To further the organization's mission, the ASFB Fund for the Innovation in Dance was created to help preserve dance education and live performance in Aspen and Santa Fe.

Aspen Santa Fe Ballet now focuses on continuing almost 30 years of live performance with their presentation series, as well as nurturing their education programs, Aspen Santa Fe Ballet School and Aspen Santa Fe Ballet Folklórico.

== Education ==
The School at Aspen Santa Fe Ballet includes a rigorous professional level ballet preparatory program, a critically acclaimed Folklorico program, as well as other community focused programs such as the Parkinson's Dance Program founded in 2013. The School at Aspen Santa Fe Ballet serves the communities surrounding the towns of Aspen, Basalt, and Carbondale in Colorado and Santa Fe, and Eldorado in New Mexico.

Students in the youth programs perform in annual spring recitals, and alongside ASFB's professional dancers in The Nutcracker. To ensure that every child who wishes to dance can do so, Aspen Santa Fe Ballet awards over $30,000 in needs-based scholarships every year. The Folklorico Program is largely free to participants.

== Staff ==
Bebe Schweppe, Founder, grew up in Augusta, Georgia, and started dancing at the age of 7 at Georgia Dance Theatre under Frankie Levy. At the age of eleven she was invited by Robert Joffrey to study in New York on a full scholarship. She moved to Aspen in 1975 and founded Aspen Ballet School in 1990, and Aspen Ballet Company in 1996.

Jean-Philippe Malaty, Executive Director, grew up in the Basque region of France. After receiving his degree in dance, he accepted scholarships to study in some of Europe's most prestigious schools: MUDRA, Maurice Bejart's school in Brussels, and John Cranko's school in Stuttgart. At the invitation of David Howard, Jean-Philippe came to America to study at the David Howard Dance Center in New York City. Since then, Jean-Philippe has performed soloist roles with various companies throughout the country including Joffrey II, Los Angeles Classical Ballet, Ballet Hispanico of New York, and the Lyric Opera of Chicago. He has been recognized by the U.S. government as an artist of extraordinary abilities and was granted a permanent resident status.

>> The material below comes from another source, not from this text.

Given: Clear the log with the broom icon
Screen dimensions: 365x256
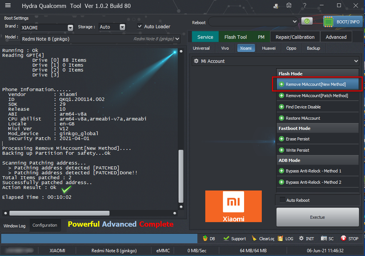Looking at the screenshot, I should pyautogui.click(x=254, y=238).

Tom Mossbrucker, Artistic Director, started tap dancing at age four in his hometown of Tacoma, Washington. At age 14 he began his ballet studies with Jo Emery, and performed with her company, the Tacoma Performing Dance Company. His studies continued in New York at the School of American Ballet and the Joffrey Ballet School. He danced with Joffrey II before joining the Joffrey Ballet, where he performed principal roles in over 70 ballets, and toured throughout the world. His favorite roles include those performed in Billy the Kid, Rodeo, Romeo and Juliet, and The Nutcracker. He has appeared in television specials, and was featured in the Joffrey's Billboards, a full-length rock ballet set to music by Prince, which was released on videocassette. He danced with the Atlanta Ballet and Hubbard Street Dance Chicago.